Pada saat Victor sudah berpulang, di rumah duka, gue sempat mengutarakan penyesalan gue karena pergi ke Bali sendirian sebelumnya. Tapi seorang teman/sepupu (gue sumpah lupa siapa yang ngomong, cuma perasaan gue orangnya cewek dan duduk di sebelah kiri gue), bilang bahwa dengan gue pergi sendiri sebenarnya gue memberi kesempatan Freya untuk berduaan dengan Victor (atau sebaliknya, kesempatan buat Victor berduaan dengan Freya), yang memang amat sangat langka. Waktu gue cerita soal celana pendek ini juga seorang teman, kali ini gue inget bahwa teman itu adalah Aya, orang pertama yang berusaha gue telepon pada saat Victor kejang2 dan gak sadarkan diri, bilang, "Itu artinya you have given him what he wants, what he needs, La..."

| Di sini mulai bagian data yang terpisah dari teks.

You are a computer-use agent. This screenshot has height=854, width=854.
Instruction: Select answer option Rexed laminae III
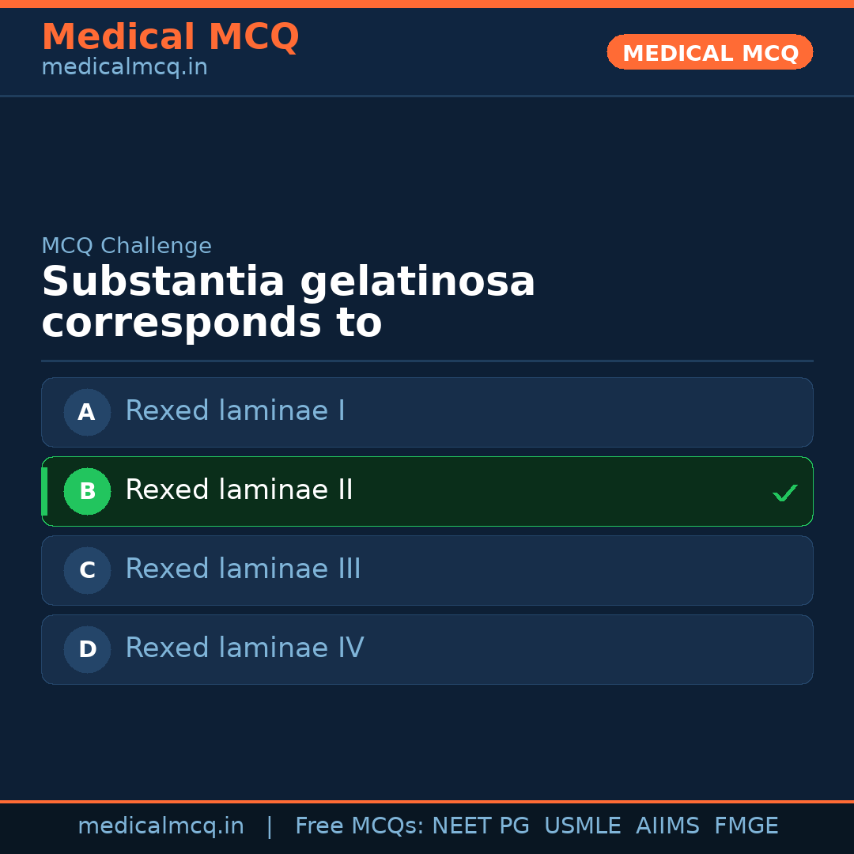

Time to go home, naturally...
The last sunset in Bali
May 12, 2011
Sehingga sekarang gue mencoba memandang kejadian ini dari sudut pandang yang berbeda. Melihatnya sebagai berakhirnya tugas Victor di bumi, tapi awal dari hidup kekalnya. Tersambungnya lengkungan menjadi lingkaran penuh, bundar. Seperti cincin yang seamless. Akhir adalah awal, awal adalah akhir. Seperti kata Victor, kita ini mestinya seperti angka "0" (makanya salah satu ID di dunia maya dia dulu ada yang "nullbrain"). Berantem bikin kita jadi -1 tapi cinta +1. So yeah, setelah berbaris2 kalimat gue tuliskan di sini, gue sampai pada kesimpulan bahwa in the end, NOTHING REALLY MATTERS. Nggak ada yang penting, sekaligus ketidakberadaan itu yang sesungguhnya penting (maaf kalau nggak ngerti, mungkin ini karena gue penerjemah aja hehehe). And with that, I'm going to try to pour myself out to this container... and be nothing, leave nothing.